**SELECTED EXCERPT:**

═══

When your car shoots out onto the Mendota Bridge, Historic Fort Snelling  is just to the left. Directly below the bridge is the location of the tragic place where 1,600 Dakota men, women, and children were interned during the winter of 1862-63. Nearby the Minnesota River flows into the Mississippi around Pike Island, in Fort Snelling State Park, where the Treaty of 1805 was signed. At the end of the bridge is the 150-year-old St. Peter’s Catholic Church and on the right is Pilot Knob or Oheyawahi,a sacred hill. Down the road on the left is the Sibley House Historic Site, the home of Minnesota’s first elected governor. The highway now rises as you head into the suburbs.

The place you have just passed through is the center of the earth. This is the way the Eastern Dakota viewed and still view the junction of the Minnesota and Mississippi Rivers. It is also a good way to view the importance of this place in Minnesota history and culture, its importance for all Minnesotans not just Dakota people. It was here that the modern state of Minnesota began. This is a battered landscape, but in the trees, along the highways, and in between the modern buildings, are the remnants of that beginning, the sacred places of the people’s history.

This landscape is the way it is in part because Bdote Minisota is under the control of a dozen different state, federal, and local agencies, each with different priorities and different understandings of the wholeness and significance of this sacred and historic place. Over the years the various cultural resources located within Bdote Minisota have been the subject of some very specific and localized environmental reviews and impact statements. As it happens, one such EIS has been undertaken by the National Park Service for the site of the former Bureau of Mines, Twin Cities Campus, a 27.32-acre site that includes the historic and sacred Coldwater Spring. A draft EIS is now being written. [The EIS was completed in the summer of 2006.]

It is too early to evaluate fully how well the NPS-Bureau of Mines process is working. [That is what I said in 2006. It is clear now that as many feared the process has been problematic on many issues.] However public experience of the various environmental reviews in the past have provided some important warnings about the need for early and continuing public involvement in commenting on these projects and in contributing to and reviewing these environmental reviews.

In the 1950s, the Minnesota Highway Department put together a plan to build a new bridge and highway across the Mississippi River between St. Paul and Fort Snelling. If carried out as originally planned this would have destroyed the remains of Historic Fort Snelling dating back to 1820. Only as a result of public pressure led by the Minnesota Historical Society was this destruction prevented. Shortly after that, however, much of the site of the Indian Agency [including possibly the site of the American Indian burial ground located there] and other nearby historic properties were taken out by highway construction.

═══

**WRITTEN REQUEST 1:** Rewrite the records starting at the line containing "The height and width of the screenshot is (436, 1024)." and ending at the line containing "Looking at the screenshot, I should [x=395, y=533].", replacing "checkbox" with "tick box" and changing nothing else. Leave the pictures out.

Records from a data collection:
═══

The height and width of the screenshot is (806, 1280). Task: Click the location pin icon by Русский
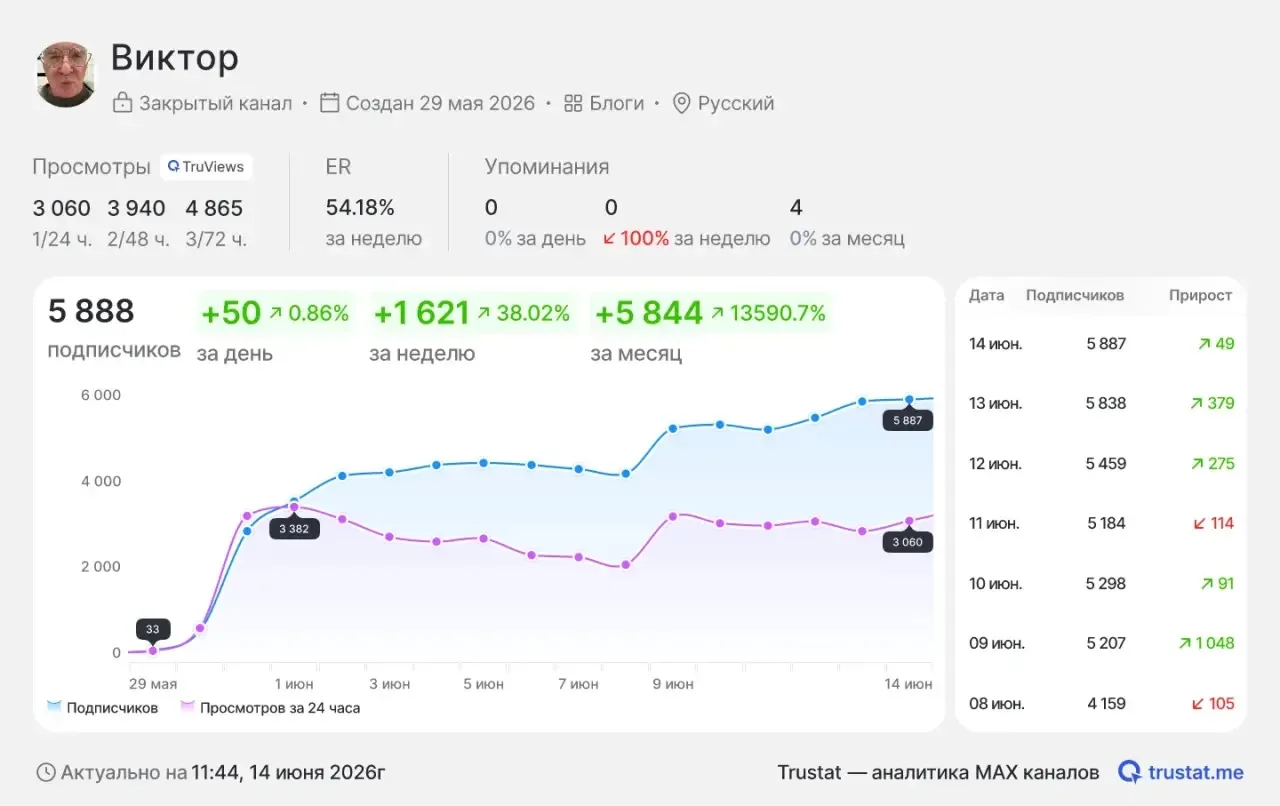pyautogui.click(x=682, y=103)
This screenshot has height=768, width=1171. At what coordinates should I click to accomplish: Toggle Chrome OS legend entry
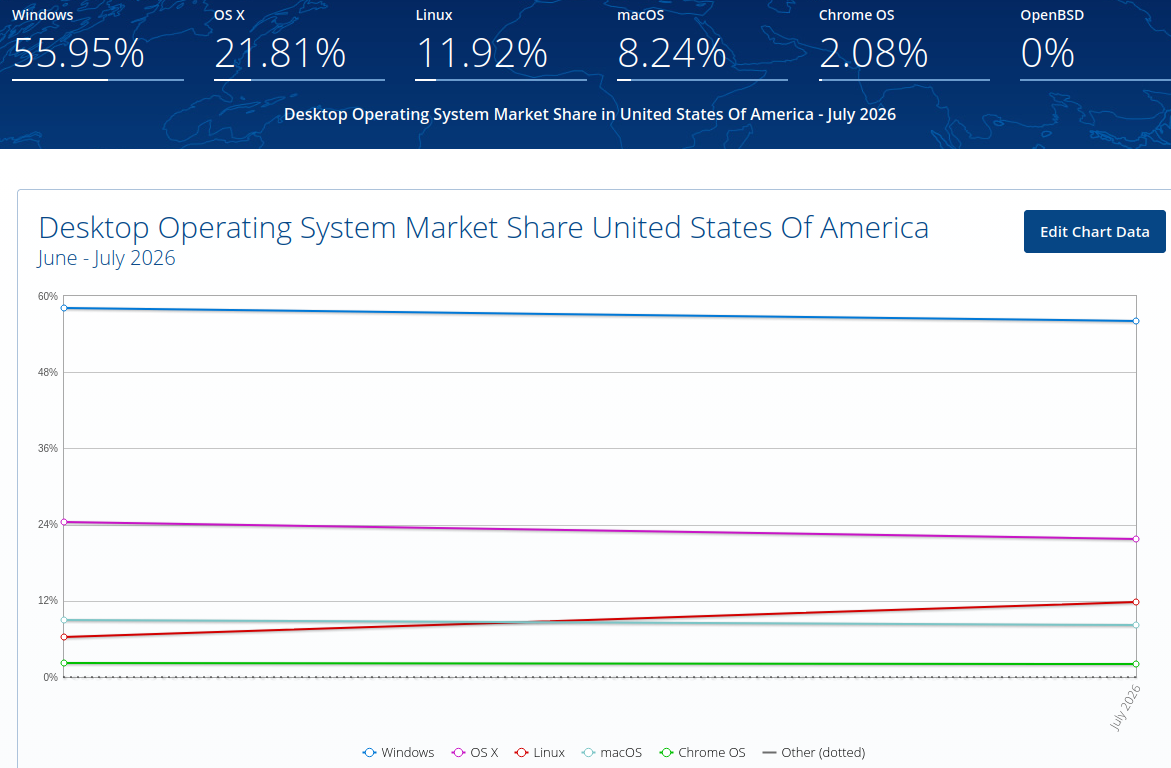pyautogui.click(x=702, y=752)
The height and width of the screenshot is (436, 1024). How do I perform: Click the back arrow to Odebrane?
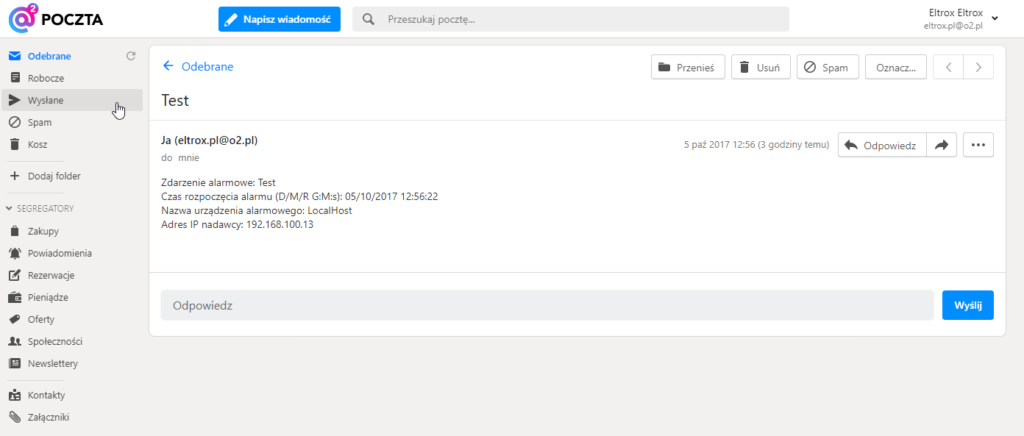pyautogui.click(x=168, y=67)
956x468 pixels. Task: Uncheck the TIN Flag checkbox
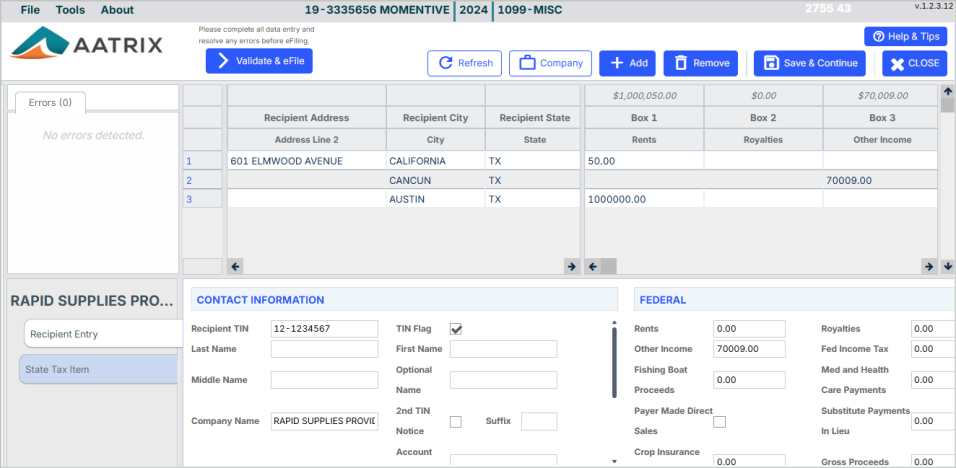pyautogui.click(x=456, y=329)
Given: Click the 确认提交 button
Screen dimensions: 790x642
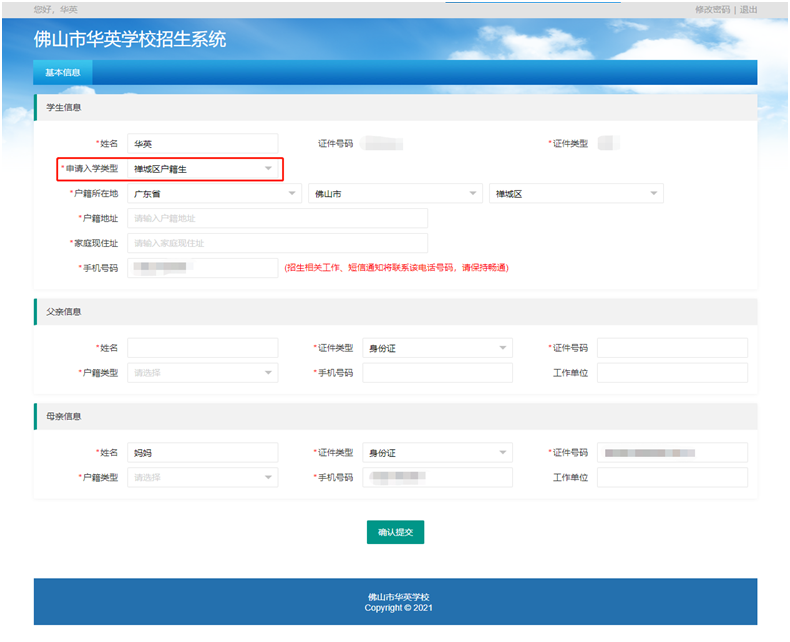Looking at the screenshot, I should [x=395, y=533].
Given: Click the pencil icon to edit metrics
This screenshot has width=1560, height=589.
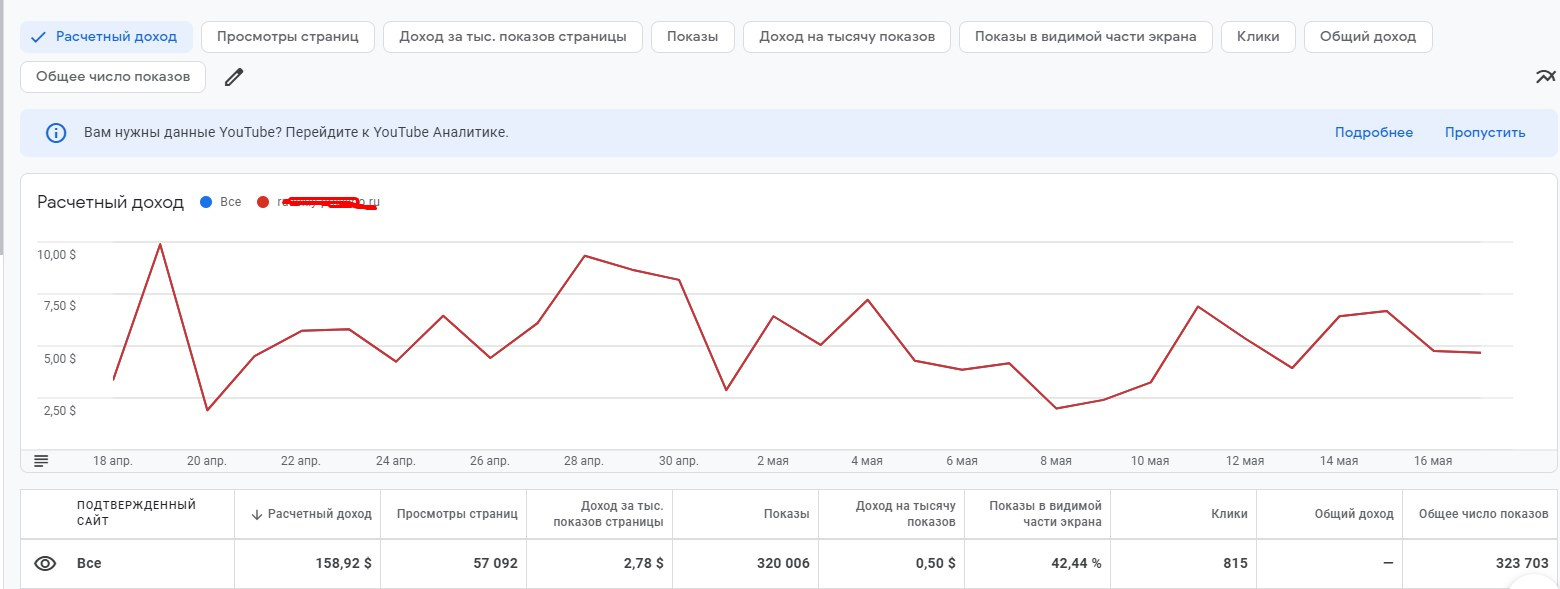Looking at the screenshot, I should pos(234,77).
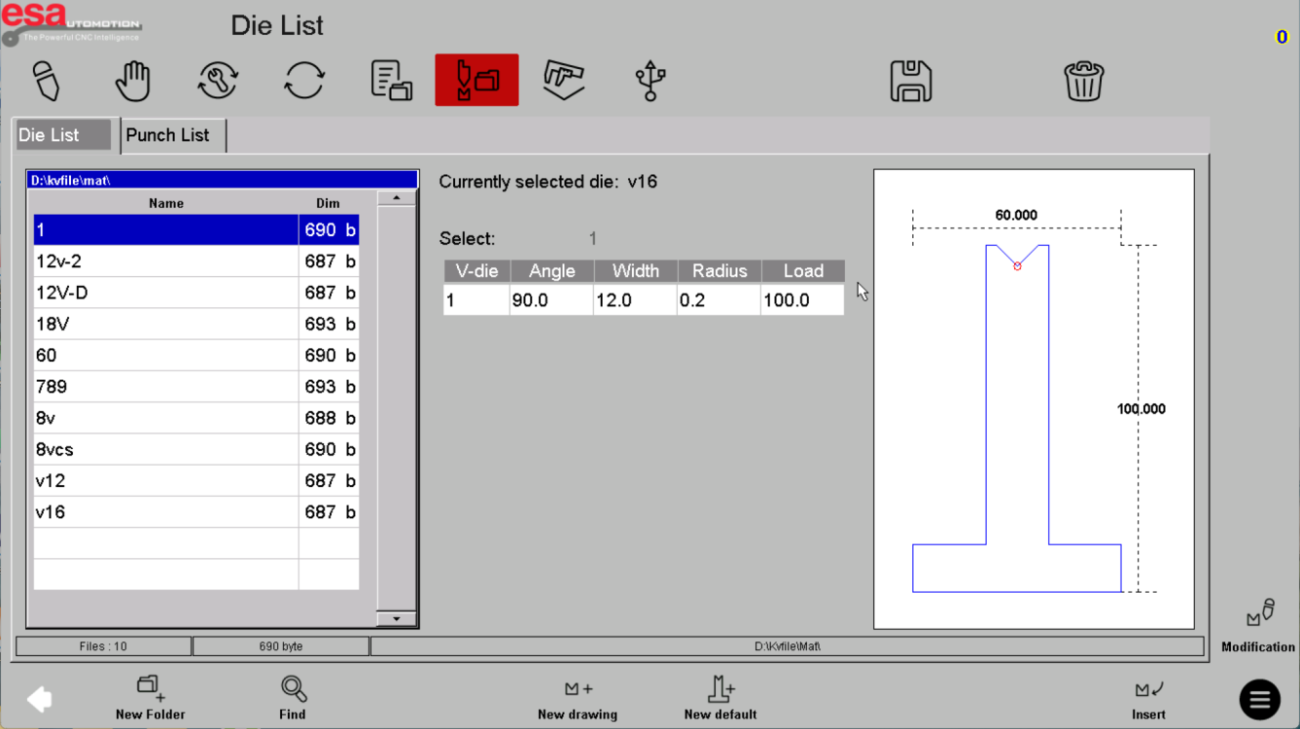The width and height of the screenshot is (1300, 729).
Task: Click the circular arrows cycle icon
Action: coord(304,80)
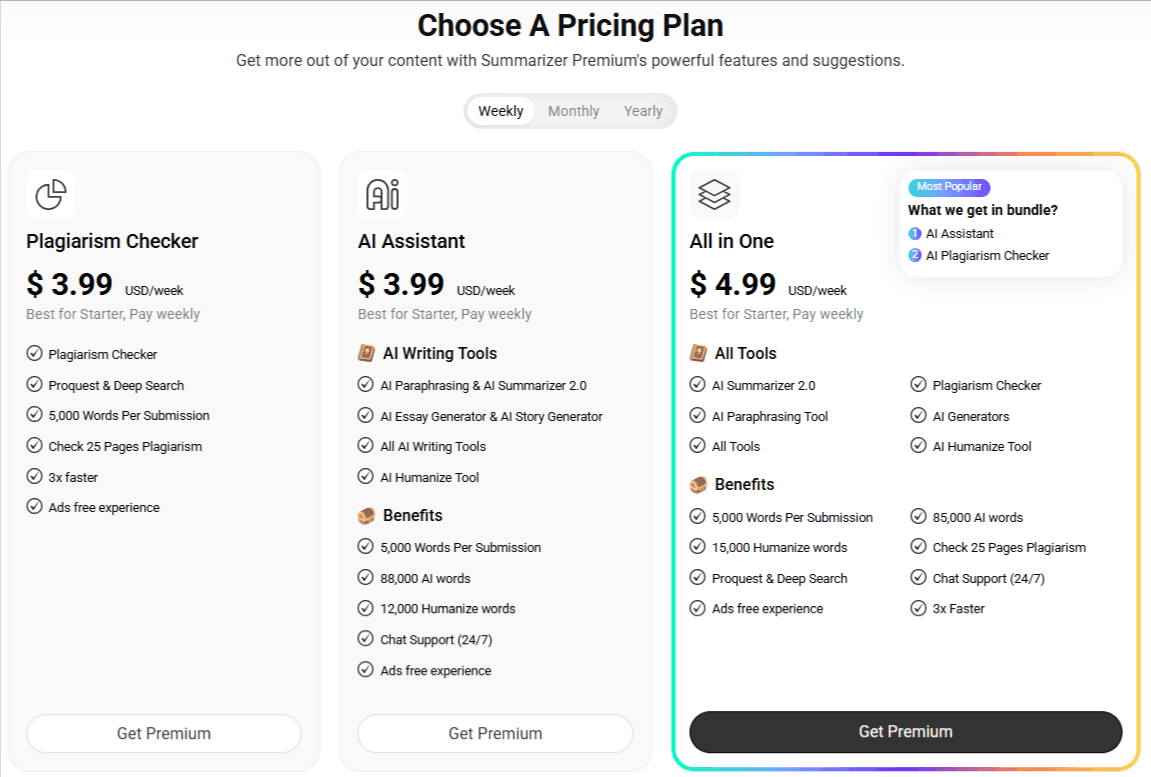Click the checkmark next to Proquest & Deep Search in the Plagiarism Checker plan
The image size is (1151, 777).
(x=35, y=384)
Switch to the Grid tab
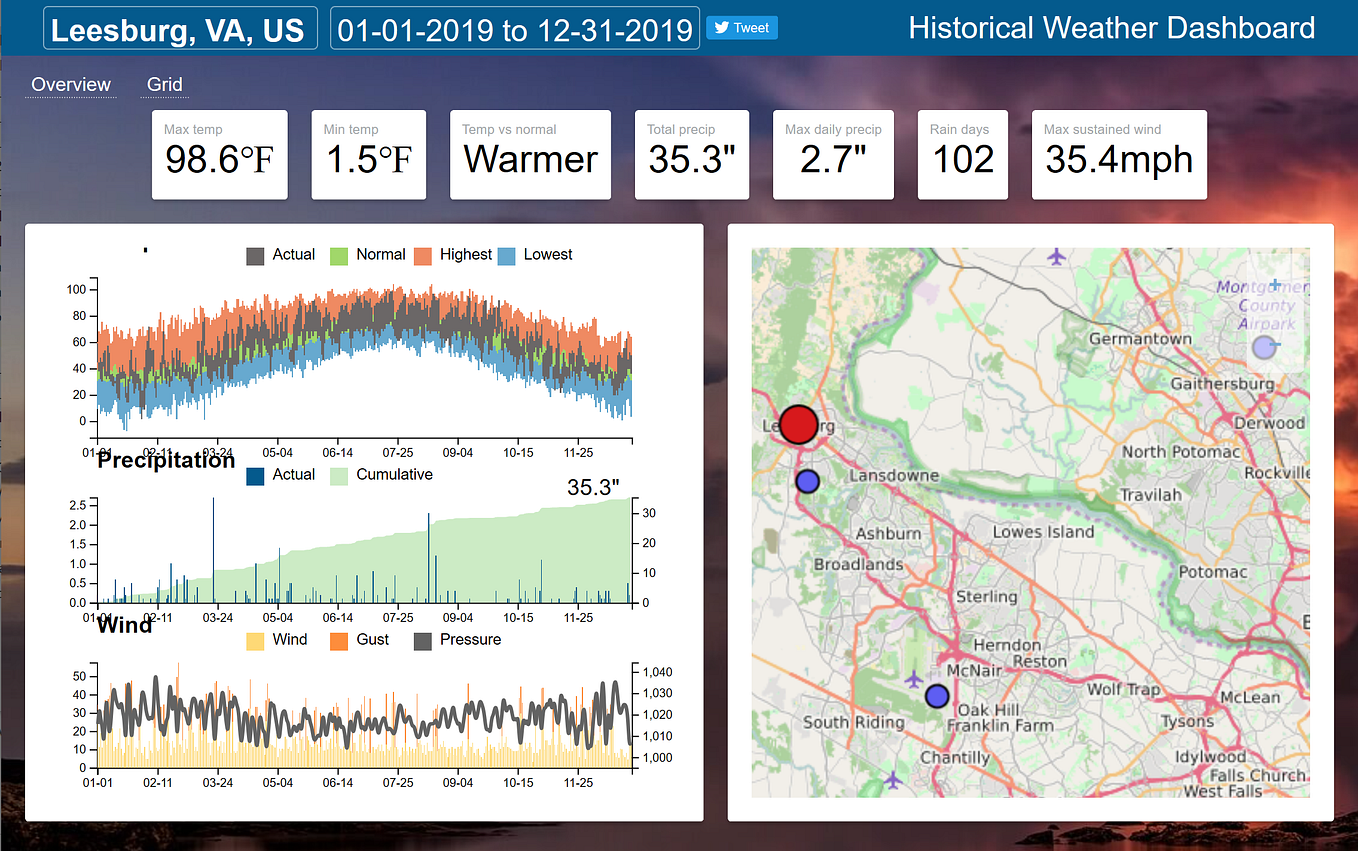Image resolution: width=1358 pixels, height=851 pixels. point(164,84)
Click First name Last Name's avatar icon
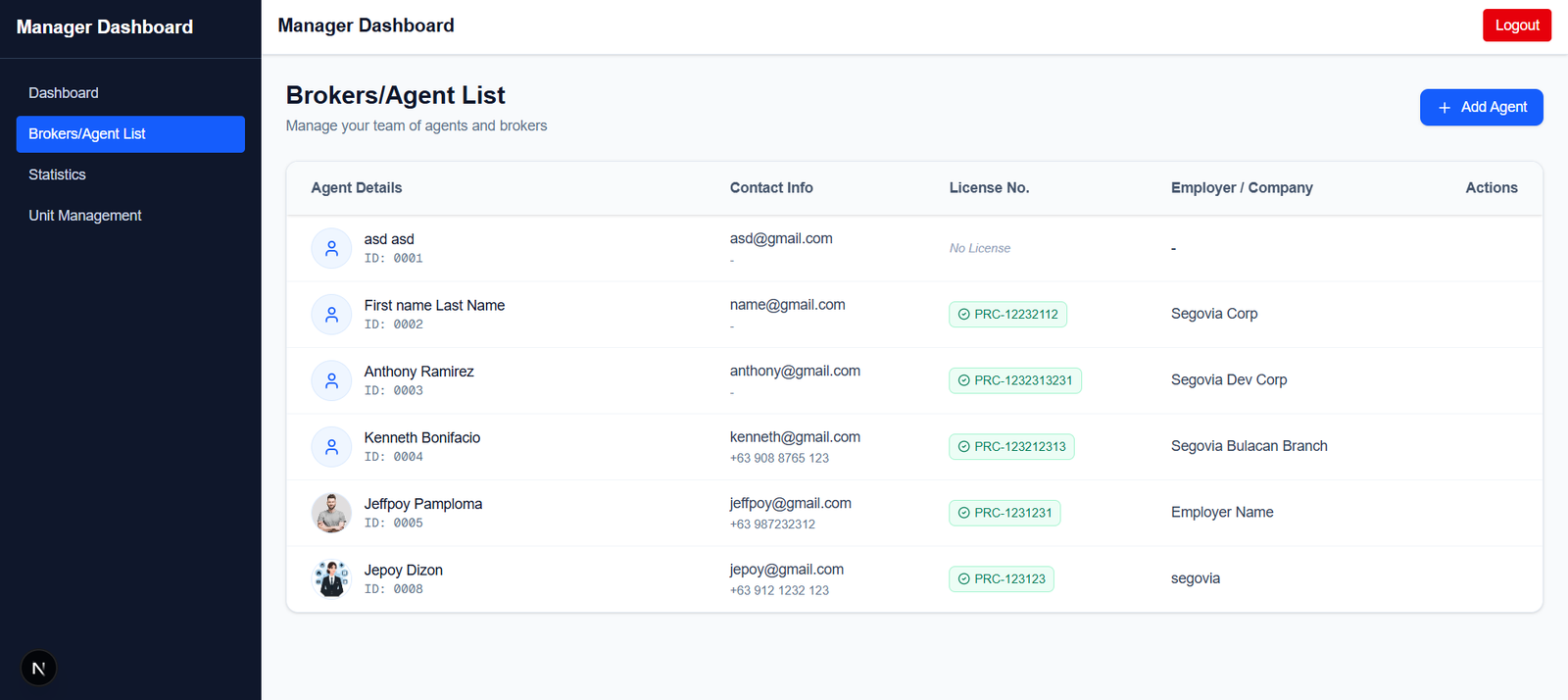The width and height of the screenshot is (1568, 700). tap(331, 315)
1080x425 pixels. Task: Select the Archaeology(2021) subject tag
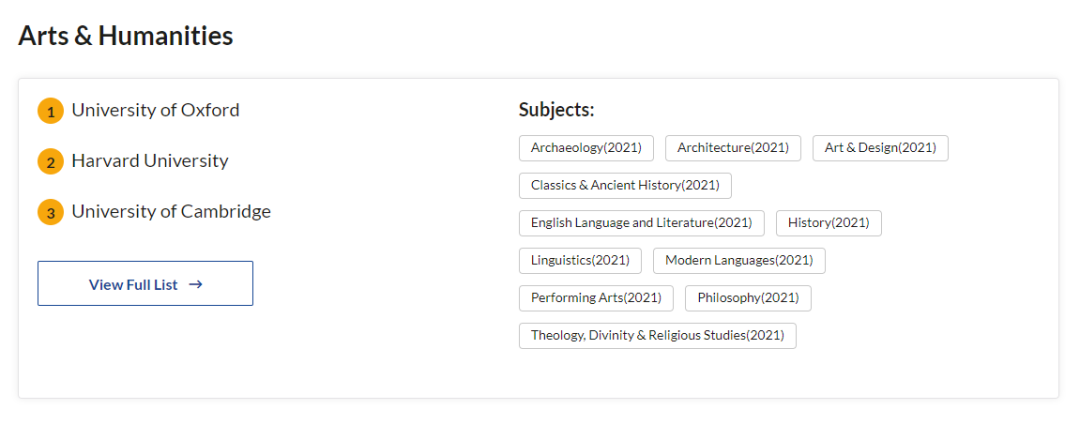(x=586, y=148)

═══

**WRITTEN REQUEST 2:** Extend the text about Bdote Minisota and the river junction near Fort Snelling past its final sentence.

**TASK RESPONSE 1:**
The height and width of the screenshot is (436, 1024). How do I perform: Click the back arrow to Odebrane?
pyautogui.click(x=168, y=67)
956x468 pixels. Task: Uncheck the TIN Flag tick box
pyautogui.click(x=456, y=329)
Given: Click the 确认提交 button
Screen dimensions: 790x642
Looking at the screenshot, I should [x=395, y=533].

**TASK RESPONSE 2:**
In the early 1980s an environmental impact statement was done relating to the reroute of Highway 55, a highway connecting Minneapolis to the southern suburbs. Although a few military sites were mentioned in the analysis of affected areas, the impact of the highway on the area of the early Coldwater settlement and on places of importance to Dakota people such as the spring, was not discussed. It was only when the highway began to be built in the late 1990s that public interest in these areas was expressed. Despite public objections the highway was built, but in the process public groups were able to obtain new protection for Coldwater Spring under state law. This protection would never have happened without the actions of those conscientious citizens sometimes called “protestors.”

Aside from a lesson about public knowledge and participation in reviewing the environmental reviews, these experiences also demonstrated some important lessons about the scope of such studies. Environmental studies done under the mandate of federal and state law tend to look at narrow historic resources and narrow effects, without any understanding of the wider significance of distinctive places. For example, the fact that Highway 55 would interrupt the flow of water to a sacred spring was not initially considered significant because the highway was not going to be built on top of the place where the spring came out of the ground. The effect of the highway on the integrity of Bdote and the Fort Snelling landscape were given short shrift.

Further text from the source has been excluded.